Part of the village zoning map that shows where the proposed Western Gateway district would go.

Part of the village zoning map that shows where the proposed Western Gateway district would go.

— The mayor and village trustees received an earful of resident concern and opposition last week regarding a village proposal to rezone the Ledyard Avenue/Route 20 entrance corridor into the village — what the board is calling the “Western Gateway” — as a way to promote economic development as well as to maintain the appearance and historical integrity of the grand homes on the road.

Calling it an ill-conceived and under-developed plan that could turn the spacious residential corridor into a village-soul-killing commercial strip, neighbors questioned numerous aspects of the proposed law, including the allowed commercial uses in the new zoning district, the availability and aesthetics of parking, the danger to the existing historic homes, the benefits and potential spot zoning for the owner of The Brewster Inn and even the way in which the village notified the neighbors of the proposed zone change.

Fresh off the controversy of the proposed – and ultimately withdrawn — zone change application for 4 Chenango St. in order to move the restaurant Circa to that location, village officials were unprepared for the Ledyard Avenue neighborhood opposition that was expressed during a public hearing at the village board’s June 2 regular monthly meeting.

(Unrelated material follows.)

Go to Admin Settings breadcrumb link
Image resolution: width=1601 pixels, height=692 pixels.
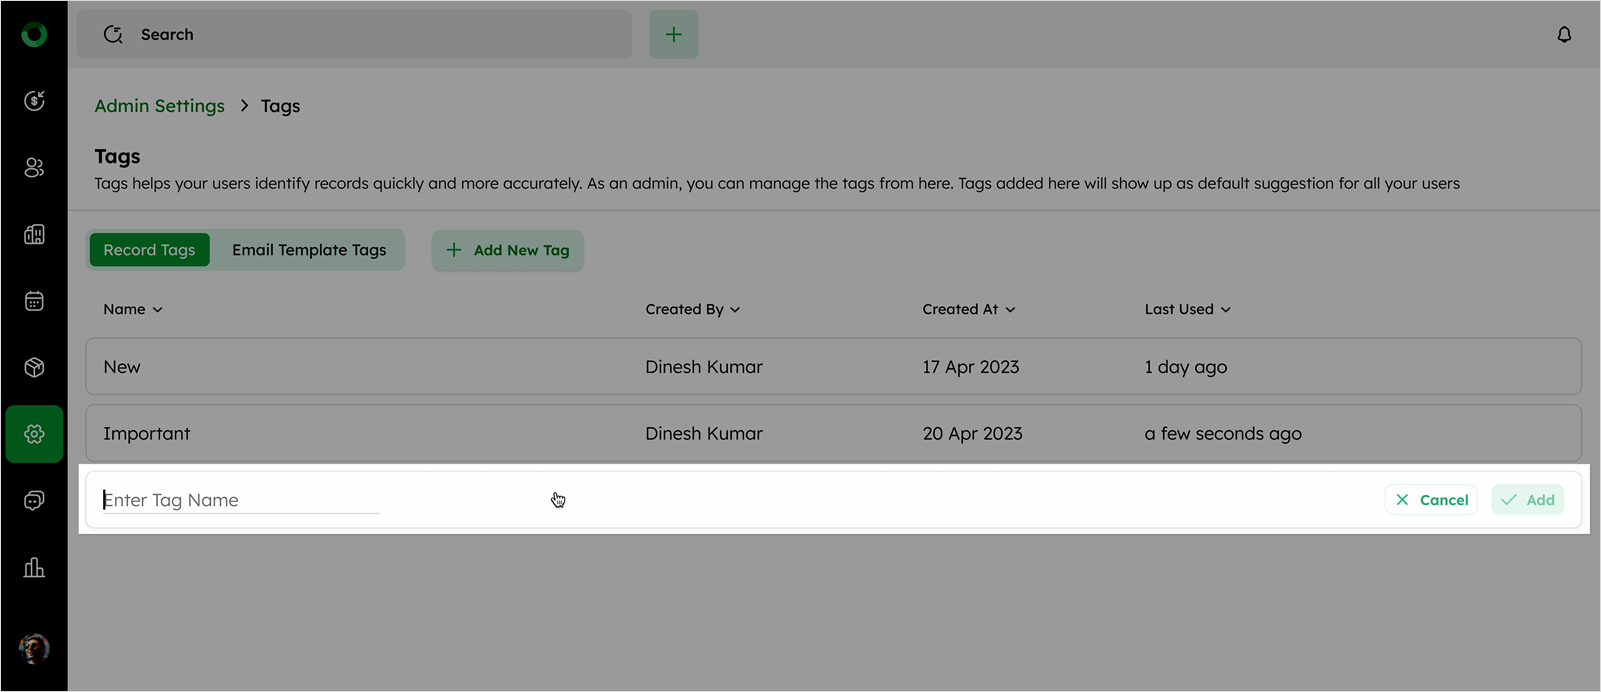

“I was shocked — this has been discussed publicly for months and I have been working on the concept for a year, and Monday night was literally the first criticism of any sort I have gotten on the topic,” said Mayor Kurt Wheeler. “The innuendo that there was a lack of transparency is unfair and unfounded. Every aspect of this has been noticed, put on our website, discussed at meetings, signs put out, notices sent, etc. Much of that effort is beyond what is required — if we were trying to ‘pull a fast one’ we wouldn’t go out of our way to solicit input. The committee worked very hard to assemble a draft law that we felt served the public interest. Nonetheless, we will go back to work and try to address the concerns that were raised.”